=== What you have to do ===
Would you please transcribe, exactly as written, the lines of the entries below starting at the one that holds "AUN-BE (907, 1039)" and ending at the one that holds "Scholarships (1341, 913)", both included?

=== Excerpted data ===
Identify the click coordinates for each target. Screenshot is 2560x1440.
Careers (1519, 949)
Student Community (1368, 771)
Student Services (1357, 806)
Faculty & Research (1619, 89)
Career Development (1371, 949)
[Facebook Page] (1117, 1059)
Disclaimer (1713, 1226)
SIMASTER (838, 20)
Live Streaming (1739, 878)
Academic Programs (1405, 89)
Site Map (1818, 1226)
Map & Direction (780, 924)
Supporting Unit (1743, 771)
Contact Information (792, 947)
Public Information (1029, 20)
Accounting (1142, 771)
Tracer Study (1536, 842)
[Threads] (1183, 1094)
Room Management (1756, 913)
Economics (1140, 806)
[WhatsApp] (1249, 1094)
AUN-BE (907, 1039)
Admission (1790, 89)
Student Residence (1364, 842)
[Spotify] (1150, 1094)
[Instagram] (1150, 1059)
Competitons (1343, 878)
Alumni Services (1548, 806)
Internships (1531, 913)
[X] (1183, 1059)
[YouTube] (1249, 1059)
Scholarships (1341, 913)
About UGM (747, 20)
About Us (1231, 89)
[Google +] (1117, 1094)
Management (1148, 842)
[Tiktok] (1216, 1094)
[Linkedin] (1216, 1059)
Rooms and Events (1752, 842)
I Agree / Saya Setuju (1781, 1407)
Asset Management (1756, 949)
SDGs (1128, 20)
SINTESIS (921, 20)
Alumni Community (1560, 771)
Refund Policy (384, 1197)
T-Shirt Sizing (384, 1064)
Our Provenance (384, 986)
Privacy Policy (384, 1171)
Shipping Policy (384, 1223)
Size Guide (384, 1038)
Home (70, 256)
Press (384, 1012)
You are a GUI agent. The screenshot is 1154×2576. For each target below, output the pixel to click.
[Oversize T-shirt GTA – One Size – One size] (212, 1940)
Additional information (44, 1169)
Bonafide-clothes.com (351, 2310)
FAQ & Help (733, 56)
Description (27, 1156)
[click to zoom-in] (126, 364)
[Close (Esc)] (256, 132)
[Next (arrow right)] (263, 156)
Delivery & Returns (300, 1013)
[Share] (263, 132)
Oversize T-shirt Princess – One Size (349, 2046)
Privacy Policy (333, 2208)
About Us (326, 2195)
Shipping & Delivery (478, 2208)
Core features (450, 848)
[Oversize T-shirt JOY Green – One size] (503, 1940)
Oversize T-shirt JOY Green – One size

=== Result of the exercise ===
AUN-BE (907, 1039)
Admission (1790, 89)
Student Residence (1364, 842)
[Spotify] (1150, 1094)
[Instagram] (1150, 1059)
Competitons (1343, 878)
Alumni Services (1548, 806)
Internships (1531, 913)
[X] (1183, 1059)
[YouTube] (1249, 1059)
Scholarships (1341, 913)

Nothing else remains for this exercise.